**What you will do:**
Your task is to repeat the entries underneath exactly, minus the pictures.

**Study material:**
******

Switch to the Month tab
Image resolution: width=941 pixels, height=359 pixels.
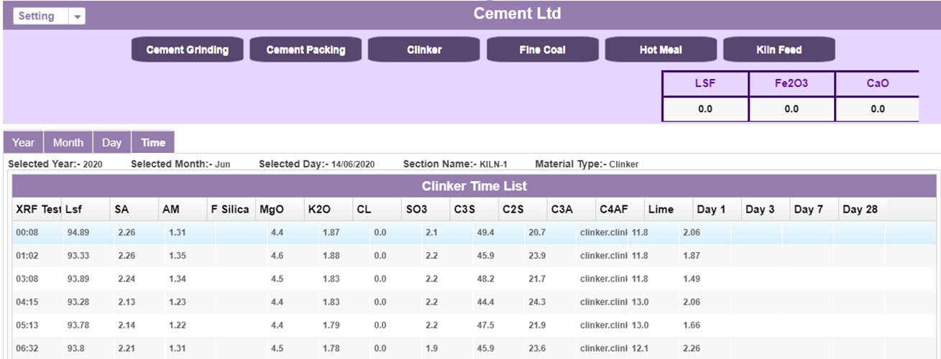pos(68,142)
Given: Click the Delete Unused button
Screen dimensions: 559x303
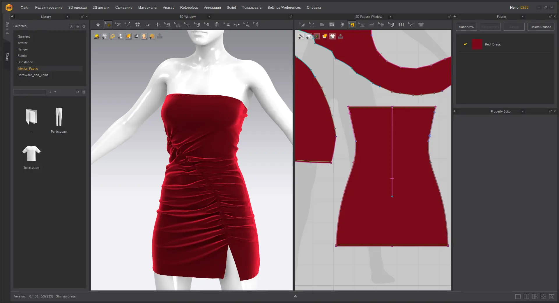Looking at the screenshot, I should point(541,27).
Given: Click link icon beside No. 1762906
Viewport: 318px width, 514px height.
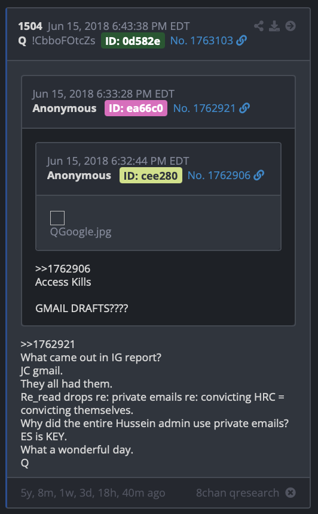Looking at the screenshot, I should (259, 176).
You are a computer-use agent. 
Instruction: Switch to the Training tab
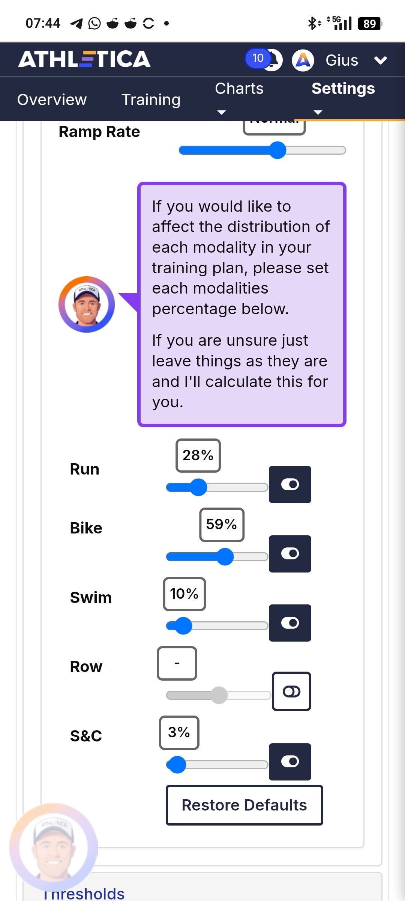coord(151,99)
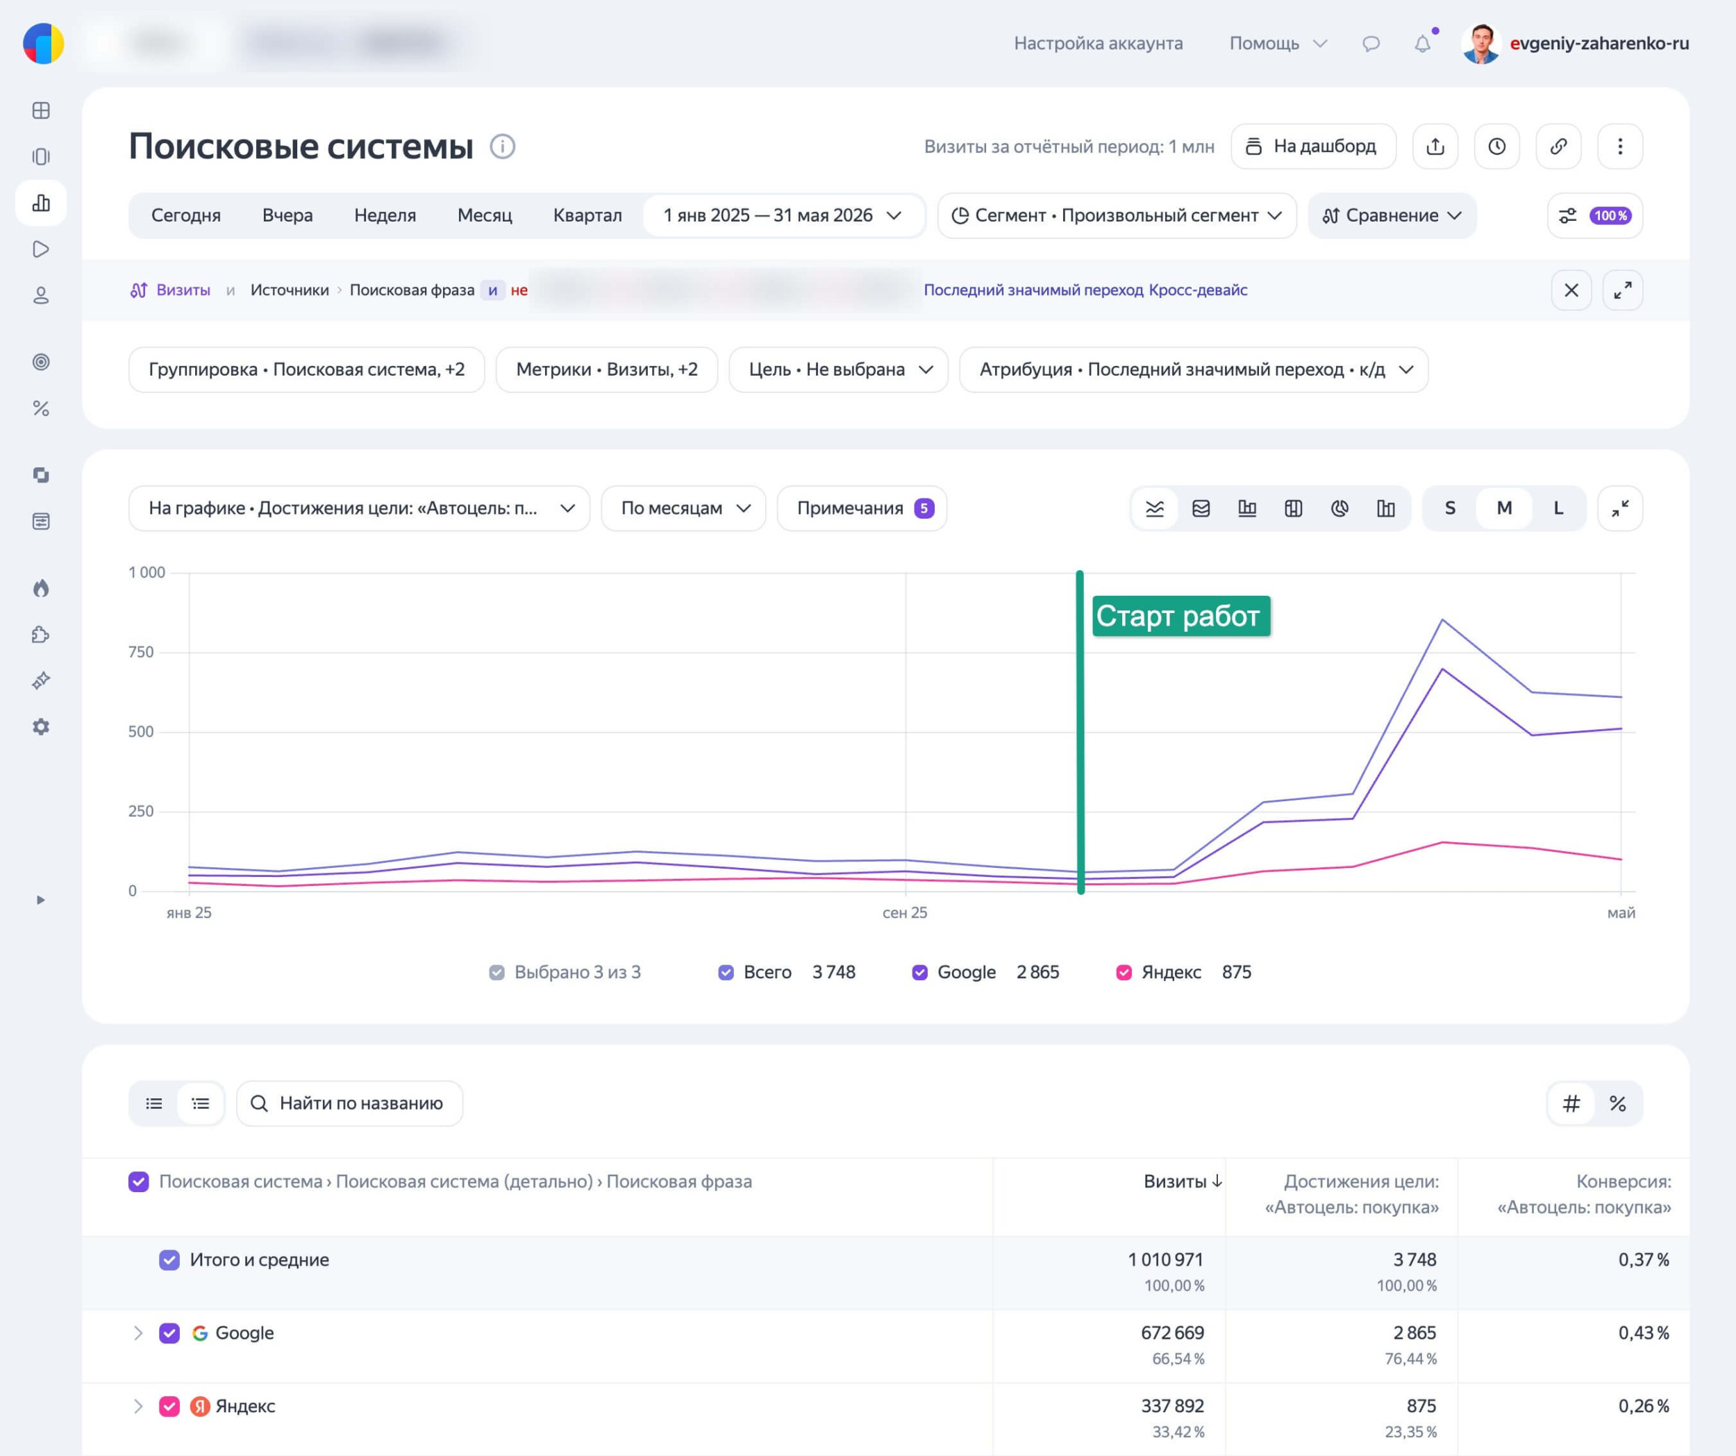This screenshot has height=1456, width=1736.
Task: Open Настройка аккаунта link
Action: 1098,43
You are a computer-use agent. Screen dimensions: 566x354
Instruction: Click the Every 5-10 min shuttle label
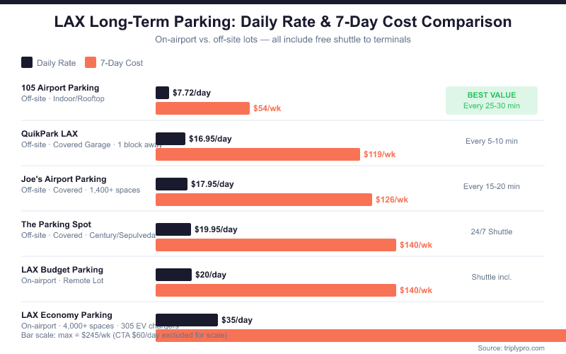tap(492, 141)
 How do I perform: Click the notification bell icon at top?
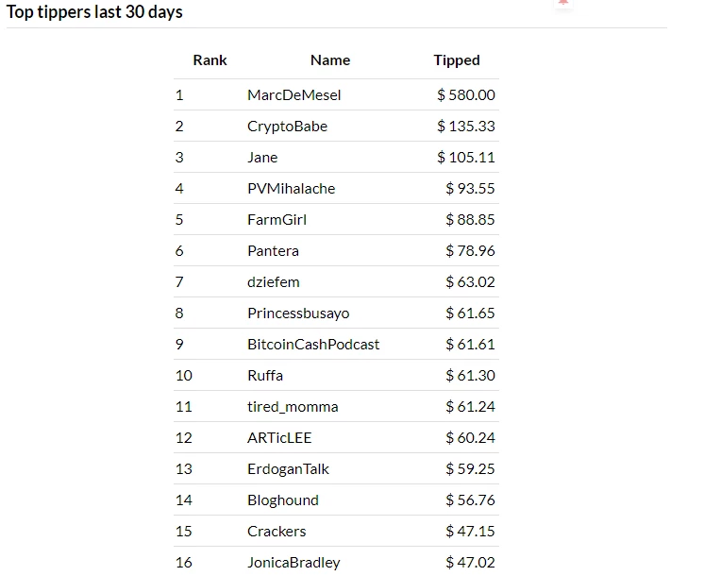pos(563,3)
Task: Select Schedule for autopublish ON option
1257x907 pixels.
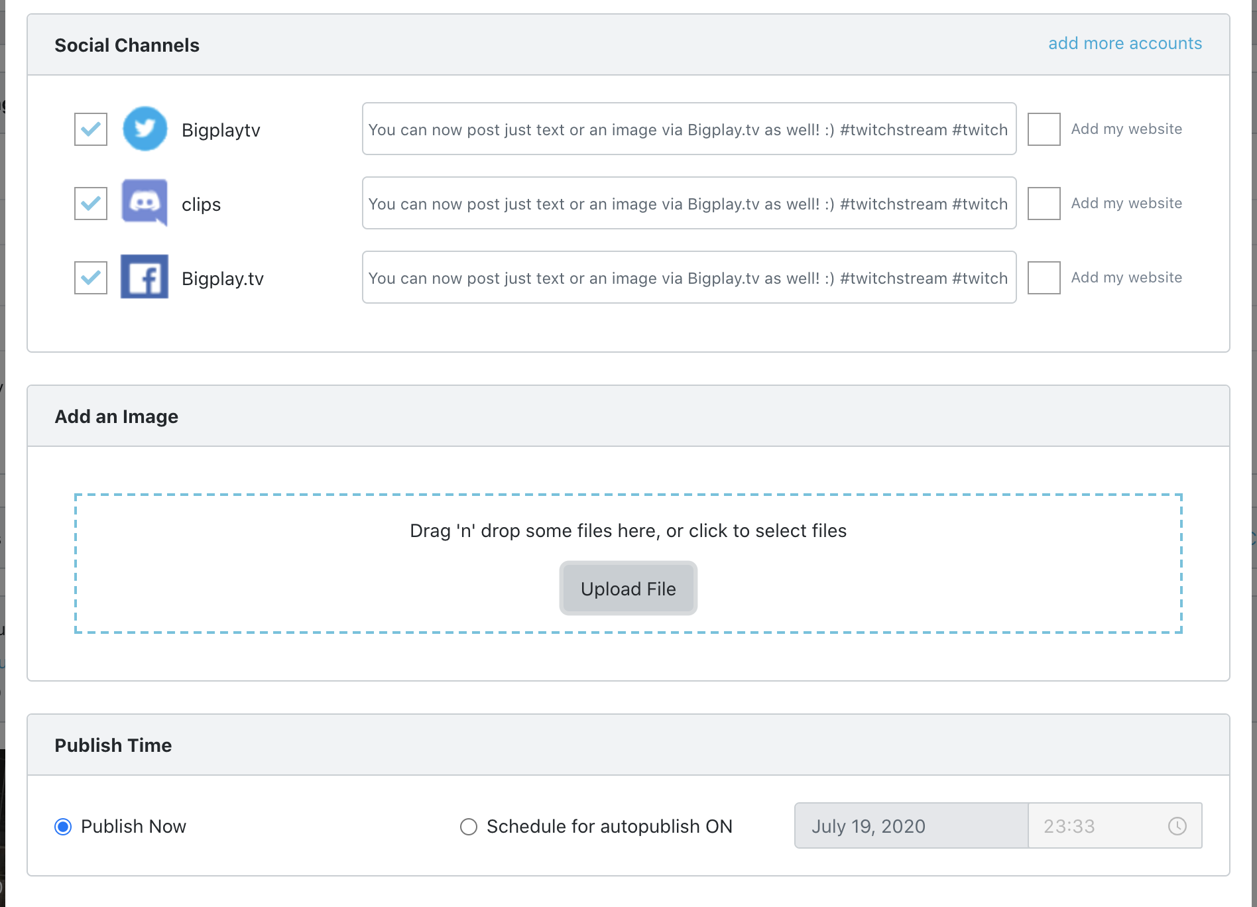Action: point(469,827)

******

**Response area:**
Switch to the Month tab
Image resolution: width=941 pixels, height=359 pixels.
pos(68,142)
Given: Click the Delete Unused button
Screen dimensions: 559x303
Looking at the screenshot, I should point(541,27).
Given: Click link icon beside No. 1762906
Viewport: 318px width, 514px height.
Looking at the screenshot, I should (259, 176).
You are a computer-use agent. 
Instruction: Switch to the Training tab
coord(151,99)
This screenshot has height=1456, width=1736.
Task: Open Настройка аккаунта link
Action: 1098,43
You are a computer-use agent. Screen dimensions: 566x354
Instruction: Click the Every 5-10 min shuttle label
tap(492, 141)
 How do I perform: Click the notification bell icon at top?
pos(563,3)
Task: Select Schedule for autopublish ON option
1257x907 pixels.
Action: point(469,827)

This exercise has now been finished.